▶ _ASSIGNMENT_: Please count the lines in the data below that hold "Privacy" and answer with the number by itself.

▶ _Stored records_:
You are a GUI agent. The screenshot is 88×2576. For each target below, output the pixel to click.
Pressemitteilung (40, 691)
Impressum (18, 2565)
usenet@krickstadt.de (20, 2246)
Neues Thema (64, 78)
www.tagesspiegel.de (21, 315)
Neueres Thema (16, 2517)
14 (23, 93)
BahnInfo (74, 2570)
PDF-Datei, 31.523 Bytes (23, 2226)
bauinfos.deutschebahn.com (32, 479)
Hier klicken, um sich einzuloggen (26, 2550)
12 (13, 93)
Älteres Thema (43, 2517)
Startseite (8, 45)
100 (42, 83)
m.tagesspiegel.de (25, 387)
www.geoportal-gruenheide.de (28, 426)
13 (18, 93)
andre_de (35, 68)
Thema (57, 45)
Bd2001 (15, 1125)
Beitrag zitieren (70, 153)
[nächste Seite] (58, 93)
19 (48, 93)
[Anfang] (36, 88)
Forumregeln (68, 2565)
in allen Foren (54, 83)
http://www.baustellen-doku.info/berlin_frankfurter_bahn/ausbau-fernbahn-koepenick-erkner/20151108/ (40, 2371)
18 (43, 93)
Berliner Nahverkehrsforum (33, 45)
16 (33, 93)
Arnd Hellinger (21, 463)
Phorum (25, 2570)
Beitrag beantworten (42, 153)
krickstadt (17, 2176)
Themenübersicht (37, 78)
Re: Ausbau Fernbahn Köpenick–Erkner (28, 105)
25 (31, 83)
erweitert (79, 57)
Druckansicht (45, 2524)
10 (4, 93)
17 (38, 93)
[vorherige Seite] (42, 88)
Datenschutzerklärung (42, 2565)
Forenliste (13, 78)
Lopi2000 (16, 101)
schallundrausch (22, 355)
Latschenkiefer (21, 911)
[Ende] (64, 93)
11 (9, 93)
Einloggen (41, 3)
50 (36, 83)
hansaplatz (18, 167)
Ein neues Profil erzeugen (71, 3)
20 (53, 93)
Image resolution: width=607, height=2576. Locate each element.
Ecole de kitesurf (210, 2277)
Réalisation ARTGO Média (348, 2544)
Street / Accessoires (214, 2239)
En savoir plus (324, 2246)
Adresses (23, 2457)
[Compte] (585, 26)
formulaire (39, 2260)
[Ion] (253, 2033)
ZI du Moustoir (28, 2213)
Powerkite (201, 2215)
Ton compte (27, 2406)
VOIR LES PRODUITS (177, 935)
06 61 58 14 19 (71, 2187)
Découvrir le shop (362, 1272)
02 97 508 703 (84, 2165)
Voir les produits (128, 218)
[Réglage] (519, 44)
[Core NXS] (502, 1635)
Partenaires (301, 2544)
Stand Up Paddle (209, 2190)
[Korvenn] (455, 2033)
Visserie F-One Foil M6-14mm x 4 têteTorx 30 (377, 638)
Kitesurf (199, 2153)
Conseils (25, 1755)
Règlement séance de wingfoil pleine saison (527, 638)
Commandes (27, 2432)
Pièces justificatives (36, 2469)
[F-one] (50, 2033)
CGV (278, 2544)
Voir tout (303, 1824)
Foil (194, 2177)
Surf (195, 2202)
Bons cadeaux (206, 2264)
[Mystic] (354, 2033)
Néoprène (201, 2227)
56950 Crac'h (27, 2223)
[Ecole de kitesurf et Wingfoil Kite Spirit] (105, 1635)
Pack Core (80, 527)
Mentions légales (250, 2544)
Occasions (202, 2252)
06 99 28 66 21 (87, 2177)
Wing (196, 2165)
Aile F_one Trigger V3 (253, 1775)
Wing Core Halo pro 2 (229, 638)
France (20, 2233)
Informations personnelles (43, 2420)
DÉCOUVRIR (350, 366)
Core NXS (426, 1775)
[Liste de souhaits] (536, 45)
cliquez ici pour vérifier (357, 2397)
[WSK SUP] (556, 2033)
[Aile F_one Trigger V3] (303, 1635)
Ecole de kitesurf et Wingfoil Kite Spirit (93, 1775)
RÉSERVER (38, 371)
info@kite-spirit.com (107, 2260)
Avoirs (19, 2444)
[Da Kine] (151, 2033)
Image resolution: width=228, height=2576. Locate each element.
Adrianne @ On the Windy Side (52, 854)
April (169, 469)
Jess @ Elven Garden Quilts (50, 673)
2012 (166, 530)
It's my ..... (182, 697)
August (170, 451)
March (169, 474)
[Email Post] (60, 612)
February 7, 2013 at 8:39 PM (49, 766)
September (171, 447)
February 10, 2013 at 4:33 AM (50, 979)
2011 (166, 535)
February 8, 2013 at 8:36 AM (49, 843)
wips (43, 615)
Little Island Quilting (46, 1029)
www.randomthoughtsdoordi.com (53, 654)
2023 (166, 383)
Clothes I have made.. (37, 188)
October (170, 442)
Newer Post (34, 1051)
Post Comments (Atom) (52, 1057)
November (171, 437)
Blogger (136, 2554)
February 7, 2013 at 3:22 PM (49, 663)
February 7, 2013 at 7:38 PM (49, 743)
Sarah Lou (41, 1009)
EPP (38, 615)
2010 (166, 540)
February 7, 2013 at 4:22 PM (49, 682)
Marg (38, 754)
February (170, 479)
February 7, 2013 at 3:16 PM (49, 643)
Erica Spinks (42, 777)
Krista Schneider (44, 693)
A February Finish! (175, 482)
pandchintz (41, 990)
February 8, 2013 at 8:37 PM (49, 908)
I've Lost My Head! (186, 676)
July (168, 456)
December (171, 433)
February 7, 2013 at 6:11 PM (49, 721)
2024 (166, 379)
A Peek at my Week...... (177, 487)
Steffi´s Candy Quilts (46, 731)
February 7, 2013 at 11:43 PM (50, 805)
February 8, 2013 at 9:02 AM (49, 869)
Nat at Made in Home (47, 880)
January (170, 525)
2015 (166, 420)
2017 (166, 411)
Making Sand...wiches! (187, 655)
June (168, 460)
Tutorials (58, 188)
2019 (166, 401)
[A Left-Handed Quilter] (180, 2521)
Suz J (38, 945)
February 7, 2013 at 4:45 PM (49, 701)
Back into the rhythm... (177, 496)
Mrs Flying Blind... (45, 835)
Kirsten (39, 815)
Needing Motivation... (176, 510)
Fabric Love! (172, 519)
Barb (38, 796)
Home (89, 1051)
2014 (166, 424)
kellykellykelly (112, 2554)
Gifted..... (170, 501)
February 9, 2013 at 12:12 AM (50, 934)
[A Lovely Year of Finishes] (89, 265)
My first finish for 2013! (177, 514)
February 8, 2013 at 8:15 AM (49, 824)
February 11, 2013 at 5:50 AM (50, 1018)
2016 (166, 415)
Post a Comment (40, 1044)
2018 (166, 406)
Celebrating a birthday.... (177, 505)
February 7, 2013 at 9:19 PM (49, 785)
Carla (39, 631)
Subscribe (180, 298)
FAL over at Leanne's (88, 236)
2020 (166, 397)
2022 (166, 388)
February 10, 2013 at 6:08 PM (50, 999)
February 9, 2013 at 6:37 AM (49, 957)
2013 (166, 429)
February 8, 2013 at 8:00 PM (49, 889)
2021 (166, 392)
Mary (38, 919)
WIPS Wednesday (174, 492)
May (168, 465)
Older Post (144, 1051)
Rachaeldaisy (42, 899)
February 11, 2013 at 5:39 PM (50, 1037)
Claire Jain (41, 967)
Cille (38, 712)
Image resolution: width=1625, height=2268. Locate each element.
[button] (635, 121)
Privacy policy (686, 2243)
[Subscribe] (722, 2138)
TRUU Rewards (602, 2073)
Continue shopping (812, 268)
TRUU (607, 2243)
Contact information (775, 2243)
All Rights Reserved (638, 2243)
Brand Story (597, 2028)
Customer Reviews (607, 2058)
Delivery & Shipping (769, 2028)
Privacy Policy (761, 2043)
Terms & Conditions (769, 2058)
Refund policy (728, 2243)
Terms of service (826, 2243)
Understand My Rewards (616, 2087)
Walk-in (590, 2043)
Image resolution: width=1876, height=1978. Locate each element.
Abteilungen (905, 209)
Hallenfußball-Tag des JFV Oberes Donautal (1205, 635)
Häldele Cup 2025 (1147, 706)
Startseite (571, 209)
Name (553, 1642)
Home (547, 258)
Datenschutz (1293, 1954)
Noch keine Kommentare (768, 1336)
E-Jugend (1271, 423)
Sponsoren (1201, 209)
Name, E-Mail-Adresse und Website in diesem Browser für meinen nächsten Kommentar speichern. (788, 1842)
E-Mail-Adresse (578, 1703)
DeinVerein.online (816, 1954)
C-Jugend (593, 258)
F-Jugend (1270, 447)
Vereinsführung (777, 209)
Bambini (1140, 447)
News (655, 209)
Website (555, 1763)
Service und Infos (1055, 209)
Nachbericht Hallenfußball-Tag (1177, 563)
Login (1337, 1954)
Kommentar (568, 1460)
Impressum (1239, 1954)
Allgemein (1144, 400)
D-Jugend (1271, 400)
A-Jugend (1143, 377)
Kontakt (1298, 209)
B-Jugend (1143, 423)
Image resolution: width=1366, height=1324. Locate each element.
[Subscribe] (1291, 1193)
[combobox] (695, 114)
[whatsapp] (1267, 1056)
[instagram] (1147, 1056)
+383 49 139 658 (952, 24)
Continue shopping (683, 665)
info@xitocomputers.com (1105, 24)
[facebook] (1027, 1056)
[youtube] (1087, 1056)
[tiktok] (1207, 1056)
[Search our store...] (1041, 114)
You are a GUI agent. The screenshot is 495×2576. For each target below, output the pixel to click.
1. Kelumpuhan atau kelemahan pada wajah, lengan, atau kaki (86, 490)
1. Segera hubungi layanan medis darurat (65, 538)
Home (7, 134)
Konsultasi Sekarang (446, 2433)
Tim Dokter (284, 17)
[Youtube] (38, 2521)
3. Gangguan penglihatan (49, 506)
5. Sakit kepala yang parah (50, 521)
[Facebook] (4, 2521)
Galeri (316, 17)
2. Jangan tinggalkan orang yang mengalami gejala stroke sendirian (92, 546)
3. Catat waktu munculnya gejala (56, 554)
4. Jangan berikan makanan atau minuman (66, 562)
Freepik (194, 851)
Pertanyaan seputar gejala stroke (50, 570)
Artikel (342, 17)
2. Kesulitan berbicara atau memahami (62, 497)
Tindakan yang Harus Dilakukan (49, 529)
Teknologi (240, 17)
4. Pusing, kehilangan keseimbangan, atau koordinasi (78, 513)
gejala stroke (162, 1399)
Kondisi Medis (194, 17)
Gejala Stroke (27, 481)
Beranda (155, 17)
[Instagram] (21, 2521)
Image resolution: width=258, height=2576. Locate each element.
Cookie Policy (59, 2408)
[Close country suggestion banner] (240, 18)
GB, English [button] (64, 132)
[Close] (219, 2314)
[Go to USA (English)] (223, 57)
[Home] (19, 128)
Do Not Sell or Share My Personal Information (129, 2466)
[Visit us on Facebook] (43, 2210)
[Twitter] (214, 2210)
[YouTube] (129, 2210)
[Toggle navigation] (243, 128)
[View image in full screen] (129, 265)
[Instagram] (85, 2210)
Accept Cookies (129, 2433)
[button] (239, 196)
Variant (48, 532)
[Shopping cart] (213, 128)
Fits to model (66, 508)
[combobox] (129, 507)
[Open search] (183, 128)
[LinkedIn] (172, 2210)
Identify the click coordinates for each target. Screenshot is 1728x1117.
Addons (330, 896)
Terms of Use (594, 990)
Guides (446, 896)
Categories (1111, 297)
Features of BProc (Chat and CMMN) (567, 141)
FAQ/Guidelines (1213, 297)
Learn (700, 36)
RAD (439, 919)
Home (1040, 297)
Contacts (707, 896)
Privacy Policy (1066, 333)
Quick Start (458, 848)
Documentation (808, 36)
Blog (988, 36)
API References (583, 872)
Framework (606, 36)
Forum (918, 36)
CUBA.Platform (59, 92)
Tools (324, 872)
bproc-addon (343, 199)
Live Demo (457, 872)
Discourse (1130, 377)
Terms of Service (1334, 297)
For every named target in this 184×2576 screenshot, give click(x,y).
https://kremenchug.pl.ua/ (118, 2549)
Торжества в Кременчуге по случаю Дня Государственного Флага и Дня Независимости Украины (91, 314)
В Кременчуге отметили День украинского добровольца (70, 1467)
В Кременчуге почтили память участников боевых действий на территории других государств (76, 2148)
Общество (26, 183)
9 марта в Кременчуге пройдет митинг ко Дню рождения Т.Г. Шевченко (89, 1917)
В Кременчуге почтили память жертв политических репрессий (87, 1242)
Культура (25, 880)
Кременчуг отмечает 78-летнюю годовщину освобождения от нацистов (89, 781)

▶ _RESPONSE TO THE TASK_: 3